Un tel exercice est possible, comme l’a fait M. Ait-Larbi et al. dans An Anatomy of the Massacres[46], qui repose sur une approche statistique portant sur plus de 600 massacres ayant fait près de 11’000 victimes et qui examine comment les macro-indicateurs des massacres évoluent dans le temps et se distribuent géographiquement, et comment ils sont corrélés avec les indicateurs d’identité politique.

Par exemple, l’évolution temporelle de l’activité des massacres exhibe un phénomène de vagues, dont les pics d’intensité coïncident avec l’exacerbation des conflits entre les clans militaires et avec les périodes de pourparlers pour une solution négociée.
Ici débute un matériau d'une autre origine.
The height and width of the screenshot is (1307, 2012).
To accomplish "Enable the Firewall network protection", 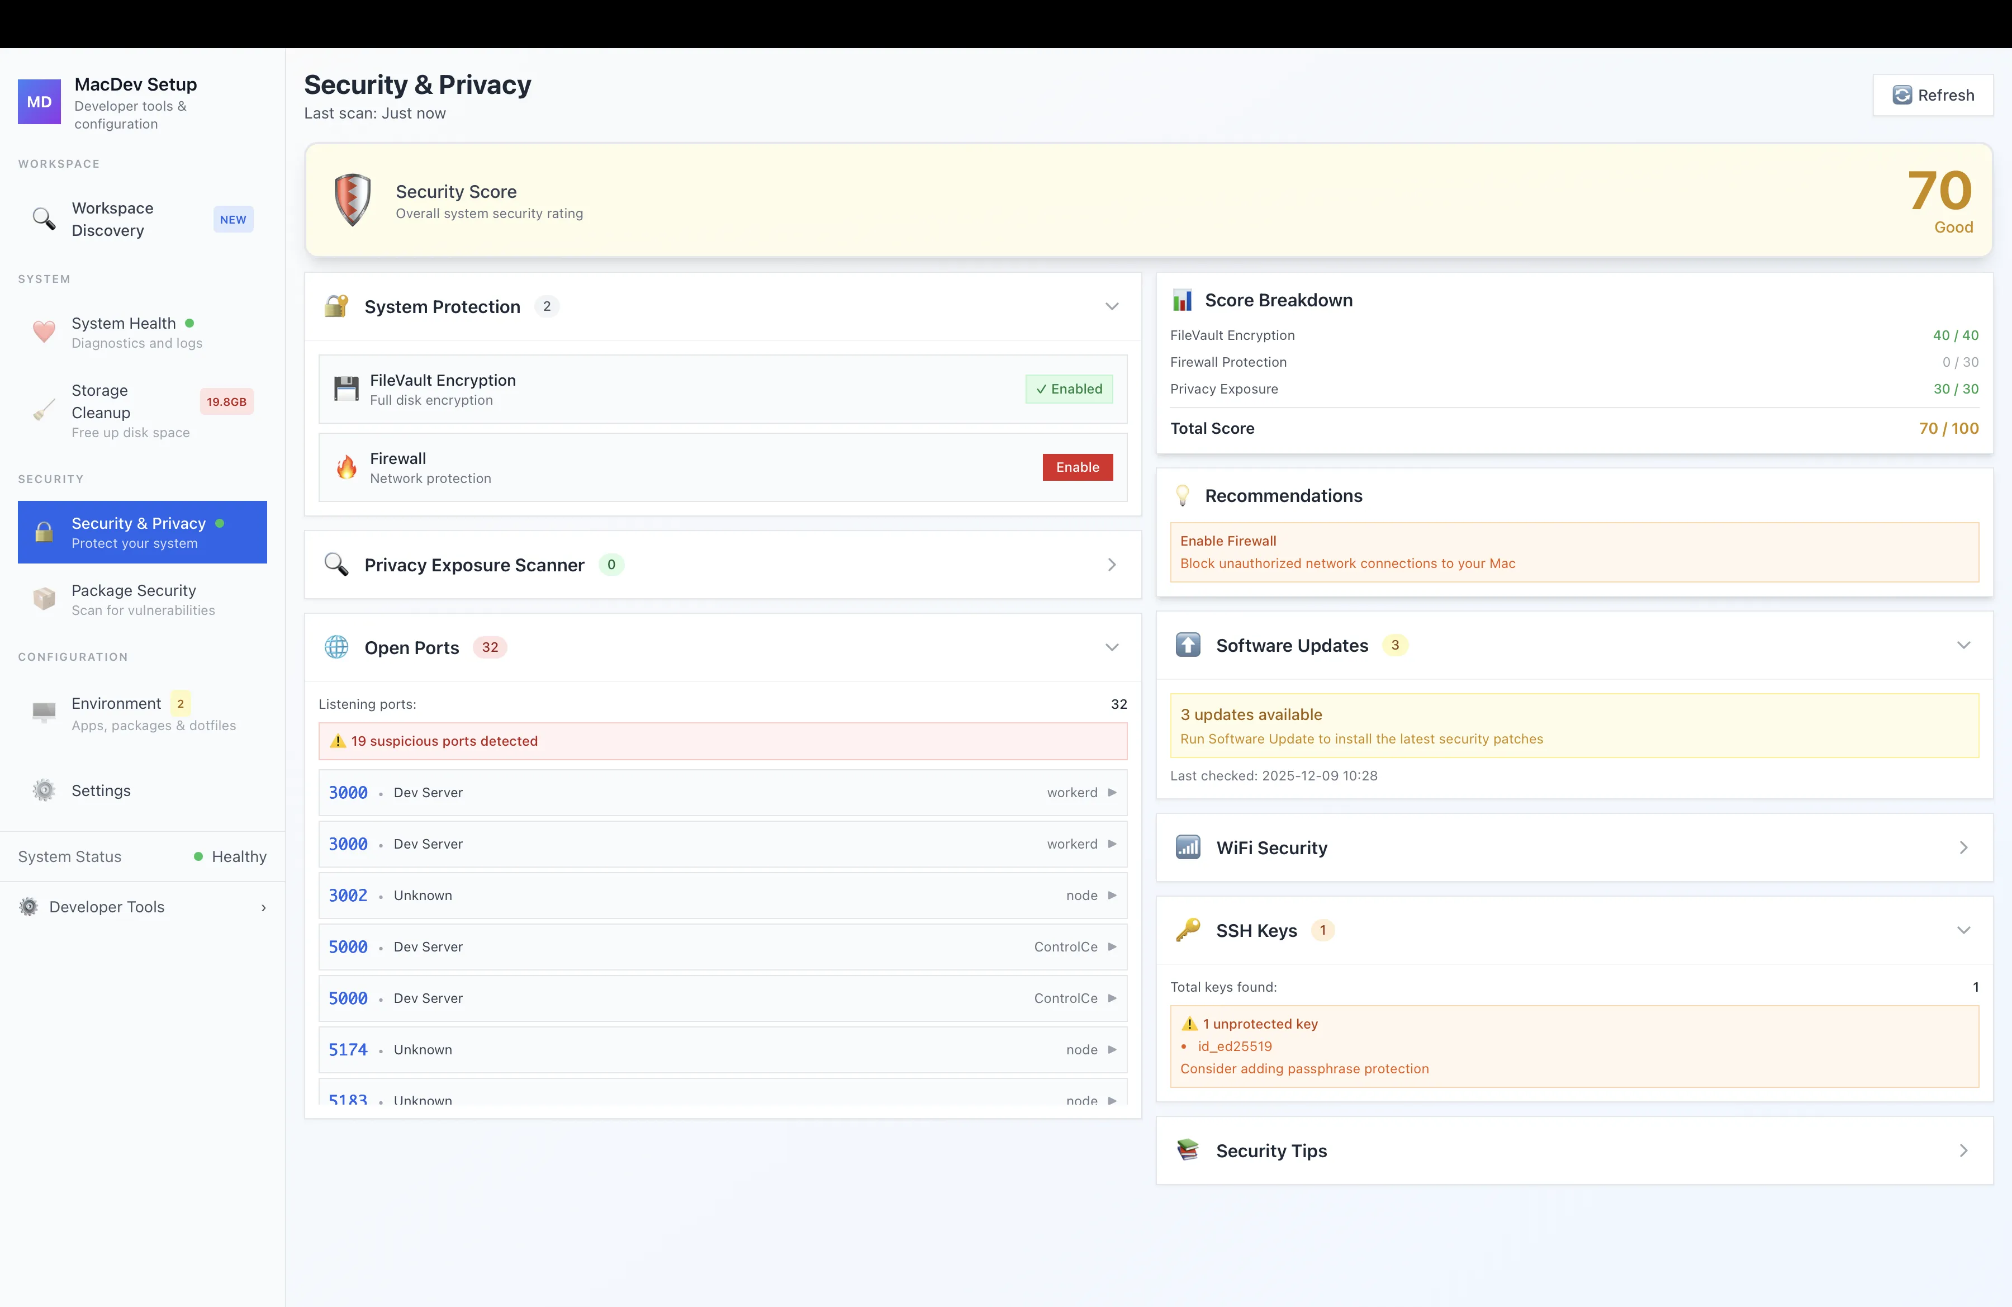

Dans la distribution géographique des massacres, il ressort qu’il y a une relation de proportionnalité entre le degré de victimisation des zones géographiques et leur degré d’allégeance politique au FIS (mesuré à l’aide des résultats des élections locales de juin 1990 et législatives de décembre 1991), phénomène perçu intuitivement par plusieurs observateurs et que le sociologue Lahouari Addi a qualifié d’« épuration électorale ». Cette étude présente une quarantaine d’autres macro-indicateurs de victimisation empiriques dont l’analyse nous rapproche plus de la compréhension de ces crimes que le font les slogans prescris par les thaumaturges du CAD.

Quant aux motifs des massacres, motifs non pas induits à partir d’un ou quelques témoignages « officiels » sur un ou quelques massacres, mais inférés à partir de leurs capacités à rendre compte des macro-indicateurs de victimisation sur l’ensemble des massacres, ils ne confortent pas les slogans officiels.

Dans une seconde étude de Y. Bedjaoui, On the Politics of the Massacres[47], les diverses thèses proposées en vue d’expliquer les massacres, notamment comme : a) mesure punitive employée par les islamistes, b) stratégie contre insurrectionnelle utilisée par l’armée, c) instrument de lutte entre les factions rivales au sein de l’institution militaire, d) méthode d’éviction utilisée par les spéculateurs fonciers, et e) expression d’une haine tribale et d’une criminalité sociale, ont été confrontées aux macro-indicateurs obtenus dans la première étude mentionnée ci-dessus. Les thèses qui ne sont pas confortées par les données et celles qui sont corroborées par les macro-indicateurs ont été soulignées.